### Recorded data
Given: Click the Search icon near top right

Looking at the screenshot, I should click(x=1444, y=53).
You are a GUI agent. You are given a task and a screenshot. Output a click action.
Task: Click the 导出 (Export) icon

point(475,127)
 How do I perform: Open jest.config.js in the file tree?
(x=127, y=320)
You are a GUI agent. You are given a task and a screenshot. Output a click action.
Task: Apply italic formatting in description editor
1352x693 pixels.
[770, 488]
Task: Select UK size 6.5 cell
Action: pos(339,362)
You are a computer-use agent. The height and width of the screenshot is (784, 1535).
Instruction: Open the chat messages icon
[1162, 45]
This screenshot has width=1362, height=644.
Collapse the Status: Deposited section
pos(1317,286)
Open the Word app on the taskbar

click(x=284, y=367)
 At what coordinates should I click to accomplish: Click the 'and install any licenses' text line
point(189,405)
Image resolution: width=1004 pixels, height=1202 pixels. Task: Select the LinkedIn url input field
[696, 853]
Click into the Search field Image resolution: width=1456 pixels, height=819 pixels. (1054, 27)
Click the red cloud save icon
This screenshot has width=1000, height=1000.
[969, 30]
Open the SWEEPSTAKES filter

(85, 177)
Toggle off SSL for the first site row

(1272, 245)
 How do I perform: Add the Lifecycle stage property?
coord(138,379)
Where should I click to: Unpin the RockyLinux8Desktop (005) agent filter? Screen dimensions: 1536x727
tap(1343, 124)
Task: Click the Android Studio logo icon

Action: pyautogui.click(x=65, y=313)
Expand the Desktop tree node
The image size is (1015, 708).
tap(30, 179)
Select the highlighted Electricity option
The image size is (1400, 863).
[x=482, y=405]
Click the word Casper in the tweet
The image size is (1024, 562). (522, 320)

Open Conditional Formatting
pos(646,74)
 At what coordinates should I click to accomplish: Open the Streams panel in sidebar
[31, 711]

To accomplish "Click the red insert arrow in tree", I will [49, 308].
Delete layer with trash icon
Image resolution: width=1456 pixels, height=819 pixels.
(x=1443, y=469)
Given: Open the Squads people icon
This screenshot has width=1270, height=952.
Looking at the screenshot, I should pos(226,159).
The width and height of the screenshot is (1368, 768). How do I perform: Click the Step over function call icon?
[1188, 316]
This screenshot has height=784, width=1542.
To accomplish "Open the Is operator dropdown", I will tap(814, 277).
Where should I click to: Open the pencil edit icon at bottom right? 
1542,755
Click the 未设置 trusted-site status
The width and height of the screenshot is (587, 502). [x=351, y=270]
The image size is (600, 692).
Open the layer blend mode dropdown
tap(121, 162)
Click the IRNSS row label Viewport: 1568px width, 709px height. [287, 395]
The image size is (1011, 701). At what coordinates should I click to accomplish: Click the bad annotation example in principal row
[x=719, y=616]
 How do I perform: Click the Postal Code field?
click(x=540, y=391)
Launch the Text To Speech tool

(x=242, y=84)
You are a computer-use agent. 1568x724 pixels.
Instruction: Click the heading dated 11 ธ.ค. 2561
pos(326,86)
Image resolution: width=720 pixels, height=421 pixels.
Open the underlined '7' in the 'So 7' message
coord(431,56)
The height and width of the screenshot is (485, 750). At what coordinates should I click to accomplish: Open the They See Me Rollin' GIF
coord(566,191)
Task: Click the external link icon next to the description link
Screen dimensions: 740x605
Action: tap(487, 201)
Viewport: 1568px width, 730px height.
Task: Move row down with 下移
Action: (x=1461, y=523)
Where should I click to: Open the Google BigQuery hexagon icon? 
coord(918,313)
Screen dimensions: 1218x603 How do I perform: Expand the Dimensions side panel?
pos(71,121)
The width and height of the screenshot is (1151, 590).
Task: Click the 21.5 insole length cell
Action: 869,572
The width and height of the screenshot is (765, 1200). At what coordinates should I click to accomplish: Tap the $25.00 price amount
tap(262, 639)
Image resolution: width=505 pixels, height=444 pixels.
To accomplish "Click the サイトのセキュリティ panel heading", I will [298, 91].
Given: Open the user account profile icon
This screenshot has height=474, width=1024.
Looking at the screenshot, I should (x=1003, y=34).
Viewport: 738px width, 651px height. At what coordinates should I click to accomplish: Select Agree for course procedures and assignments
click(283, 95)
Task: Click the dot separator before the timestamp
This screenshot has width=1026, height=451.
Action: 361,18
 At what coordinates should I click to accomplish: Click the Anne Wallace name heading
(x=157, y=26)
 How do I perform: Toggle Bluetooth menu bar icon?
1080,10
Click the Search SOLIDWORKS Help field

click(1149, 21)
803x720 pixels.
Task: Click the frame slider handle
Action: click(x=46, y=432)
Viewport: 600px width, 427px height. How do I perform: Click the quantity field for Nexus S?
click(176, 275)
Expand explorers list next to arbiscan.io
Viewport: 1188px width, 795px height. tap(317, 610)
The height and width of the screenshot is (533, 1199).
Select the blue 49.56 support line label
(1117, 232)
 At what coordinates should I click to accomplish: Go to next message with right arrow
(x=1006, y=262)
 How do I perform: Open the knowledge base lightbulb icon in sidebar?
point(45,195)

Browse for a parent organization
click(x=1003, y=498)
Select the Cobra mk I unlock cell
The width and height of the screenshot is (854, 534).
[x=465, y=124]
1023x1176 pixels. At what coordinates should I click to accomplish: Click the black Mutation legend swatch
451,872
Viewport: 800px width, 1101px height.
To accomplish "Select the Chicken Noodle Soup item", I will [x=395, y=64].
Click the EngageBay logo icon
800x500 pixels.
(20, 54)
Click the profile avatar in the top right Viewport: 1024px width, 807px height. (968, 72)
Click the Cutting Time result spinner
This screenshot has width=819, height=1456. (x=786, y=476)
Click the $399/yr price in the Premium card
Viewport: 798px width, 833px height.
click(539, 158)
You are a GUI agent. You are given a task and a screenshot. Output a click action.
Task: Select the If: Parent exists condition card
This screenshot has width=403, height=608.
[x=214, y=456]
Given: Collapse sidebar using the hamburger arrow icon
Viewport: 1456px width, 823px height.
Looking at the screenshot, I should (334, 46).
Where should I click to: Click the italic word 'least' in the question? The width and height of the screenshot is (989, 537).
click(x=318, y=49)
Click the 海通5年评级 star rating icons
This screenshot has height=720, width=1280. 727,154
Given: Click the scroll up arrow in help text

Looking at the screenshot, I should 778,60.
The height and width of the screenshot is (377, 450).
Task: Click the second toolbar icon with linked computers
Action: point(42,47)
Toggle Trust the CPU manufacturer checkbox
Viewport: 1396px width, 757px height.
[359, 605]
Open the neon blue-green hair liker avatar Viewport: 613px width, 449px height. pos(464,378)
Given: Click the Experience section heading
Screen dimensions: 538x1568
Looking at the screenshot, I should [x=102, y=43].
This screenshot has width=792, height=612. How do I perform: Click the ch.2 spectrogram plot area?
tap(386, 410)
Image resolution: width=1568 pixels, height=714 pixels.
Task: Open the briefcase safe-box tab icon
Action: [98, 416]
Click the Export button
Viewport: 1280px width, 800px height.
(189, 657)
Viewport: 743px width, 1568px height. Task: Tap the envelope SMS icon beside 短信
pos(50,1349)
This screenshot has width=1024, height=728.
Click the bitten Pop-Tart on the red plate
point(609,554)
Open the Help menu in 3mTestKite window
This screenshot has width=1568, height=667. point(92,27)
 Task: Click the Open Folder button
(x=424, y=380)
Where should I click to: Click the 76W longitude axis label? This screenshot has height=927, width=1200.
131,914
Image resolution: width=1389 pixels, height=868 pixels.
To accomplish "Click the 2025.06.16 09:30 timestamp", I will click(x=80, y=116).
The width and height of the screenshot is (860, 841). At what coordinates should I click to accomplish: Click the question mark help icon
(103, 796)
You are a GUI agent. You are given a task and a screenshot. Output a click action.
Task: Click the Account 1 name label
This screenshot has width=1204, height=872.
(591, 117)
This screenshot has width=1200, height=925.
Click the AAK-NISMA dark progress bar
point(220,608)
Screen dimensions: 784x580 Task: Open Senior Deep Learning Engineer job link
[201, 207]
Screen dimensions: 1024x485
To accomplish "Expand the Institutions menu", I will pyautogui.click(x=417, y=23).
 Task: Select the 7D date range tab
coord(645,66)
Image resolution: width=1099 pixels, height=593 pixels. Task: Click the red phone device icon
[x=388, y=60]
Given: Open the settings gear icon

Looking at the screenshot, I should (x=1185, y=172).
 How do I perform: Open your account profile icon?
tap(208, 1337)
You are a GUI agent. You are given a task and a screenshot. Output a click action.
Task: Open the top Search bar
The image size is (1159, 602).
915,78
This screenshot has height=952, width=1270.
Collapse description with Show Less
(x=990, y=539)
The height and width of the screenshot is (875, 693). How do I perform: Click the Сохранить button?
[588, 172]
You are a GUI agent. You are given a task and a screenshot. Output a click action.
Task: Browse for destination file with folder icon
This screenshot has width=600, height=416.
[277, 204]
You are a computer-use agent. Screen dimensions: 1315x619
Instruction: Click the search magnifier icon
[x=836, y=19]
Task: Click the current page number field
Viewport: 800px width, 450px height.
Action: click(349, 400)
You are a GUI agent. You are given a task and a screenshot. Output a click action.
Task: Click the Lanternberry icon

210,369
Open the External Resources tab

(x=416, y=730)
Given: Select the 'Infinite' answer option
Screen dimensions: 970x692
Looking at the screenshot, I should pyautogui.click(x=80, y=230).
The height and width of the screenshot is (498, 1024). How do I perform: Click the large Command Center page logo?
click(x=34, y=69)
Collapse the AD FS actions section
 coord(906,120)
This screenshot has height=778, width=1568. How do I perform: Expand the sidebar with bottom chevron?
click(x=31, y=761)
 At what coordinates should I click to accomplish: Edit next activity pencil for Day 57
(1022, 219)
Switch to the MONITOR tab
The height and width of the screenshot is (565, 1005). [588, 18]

### Problem details
Copy the records above verbatim, starting at the line that contains "You are a computer-use agent. Screen" and ending at the line that contains "(x=416, y=730)".

### Task output
You are a computer-use agent. Screen dimensions: 1315x619
Instruction: Click the search magnifier icon
[x=836, y=19]
Task: Click the current page number field
Viewport: 800px width, 450px height.
Action: click(349, 400)
You are a GUI agent. You are given a task and a screenshot. Output a click action.
Task: Click the Lanternberry icon

210,369
Open the External Resources tab

(x=416, y=730)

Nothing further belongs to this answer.